Friday, July 20, 2012

revolutionary leadership

Two of the books I read over my vacation and Summer Reading Feast included biographies (LARGE biographies!) of Che Guevara and Malcolm X.  Since both of these men were assassinated prior to my 10th birthday, I missed all of the action and rhetoric that took place during their lifetimes - and for the most part was shielded from them and their accomplishments growing up (remember the days when communism = evil?).  I told someone this past week that I would have had the grand triumvirate if I had read the biography of Mao as well.  What struck me about both Che and Malcolm X is that they were considered revolutionaries...the same word that was used for the founding fathers of the United States of America.  And yet, my history books would never have put John Adams and George Washington in the same sentence as Che Guevara and Malcolm X.

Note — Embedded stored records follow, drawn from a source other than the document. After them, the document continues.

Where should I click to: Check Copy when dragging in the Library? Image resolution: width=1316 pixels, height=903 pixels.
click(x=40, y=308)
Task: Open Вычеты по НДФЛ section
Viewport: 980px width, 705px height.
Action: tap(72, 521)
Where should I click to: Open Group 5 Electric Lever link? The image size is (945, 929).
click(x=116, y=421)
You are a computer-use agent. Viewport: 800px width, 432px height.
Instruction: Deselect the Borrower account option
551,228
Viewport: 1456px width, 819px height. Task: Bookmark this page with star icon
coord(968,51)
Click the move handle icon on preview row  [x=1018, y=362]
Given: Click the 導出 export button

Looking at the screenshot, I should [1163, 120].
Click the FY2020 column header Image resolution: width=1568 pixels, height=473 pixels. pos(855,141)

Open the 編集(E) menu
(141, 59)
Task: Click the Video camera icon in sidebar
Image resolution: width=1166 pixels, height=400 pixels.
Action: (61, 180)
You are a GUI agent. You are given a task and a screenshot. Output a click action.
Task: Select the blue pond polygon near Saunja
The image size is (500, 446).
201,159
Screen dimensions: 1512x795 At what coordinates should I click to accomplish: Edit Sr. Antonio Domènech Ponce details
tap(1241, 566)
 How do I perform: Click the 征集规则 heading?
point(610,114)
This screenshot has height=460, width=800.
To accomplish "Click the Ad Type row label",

Politics aside, I was struck by the way revolutionary leaders mobilize people and make things happen.  What would it mean for you and me to be a revolutionary leader?  Here are a few principles I gained about leadership - revolutionary leadership - as I read these biographies:

  • revolutionary leaders are committed to a cause.  They see the need for change and work to make it happen.  Che was willing to join Fidel Castro in in the fight for liberation of Cuba - but his vision went much farther than one country.  He worked in both Africa and Bolivia to bring about change.
  • revolutionary leaders act from an inner sense of mission.  Both Che and  Malcolm did a lot of soul searching to understand what was important to them and WHY they were doing what they did.  Whether it was a long motorcycle journey or time spent in prison, they did the necessary INNER WORK to prepare them for their callings.
  • revolutionary leaders are articulate.  Malcolm X was a great speaker, and was able to articulate his message in a away that drew others to the cause.  Taking the time to craft the right message, and then learning to deliver it in a powerful manner are both an important part of using the voice as a tool of influence.
  • revolutionary leaders mobilize others.  A revolution does not happen if it only involves a few people.  Bringing others on board, organizing them, and deploying them into action were all techniques that allowed both Che and Malcolm to accomplish what they set out to do.  These leaders thought and acted strategically, engaging others in the process.
  • revolutionary leaders never worry about time spent on the cause.  Both Che and Malcolm suffered physically because of the time they spent doing their work.  There are no 8 hour work days for this type of leader - whether it is writing, speaking, organizing, traveling, or meeting with others, they use as many hours of the day they can to accomplish their mission.
  • revolutionary leaders are seen as a threat by others.  The mere word "revolutionary" strikes fear into most people's hearts, because it means deep change.  When leaders articulate a vision that challenges the status quo, others begin to see them as a threat and actively work to stop them.  Both Che and Malcolm X had multiple enemies (often from within their own organizations) and were fearful for their lives much of the time.
  • revolutionary leaders are willing to put their lives on the line for a cause.  It might have been easy for either Che or Malcolm to go into hiding once they knew they were being hunted, and yet they both moved forward in their causes to the point of an early and tragic death.  While one's mission may not lead them to this point, given other circumstances how many leaders would be willing to press forward knowing their actions might cause their death?
Whether one believes that Che Guevara or Malcolm X are truly great leaders or not, it is hard to deny that they exemplified the aspects of what leaders do best - they had a vision they believed in; they articulated that vision among others; they drew people to a common cause; they acted in a manner to bring that vision about; and they were not afraid to make things happen even when times got tough.  What cause would it take for you - or me - to become a revolutionary leader?  And where throughout the world today do we need more revolutionary leaders to enact positive change?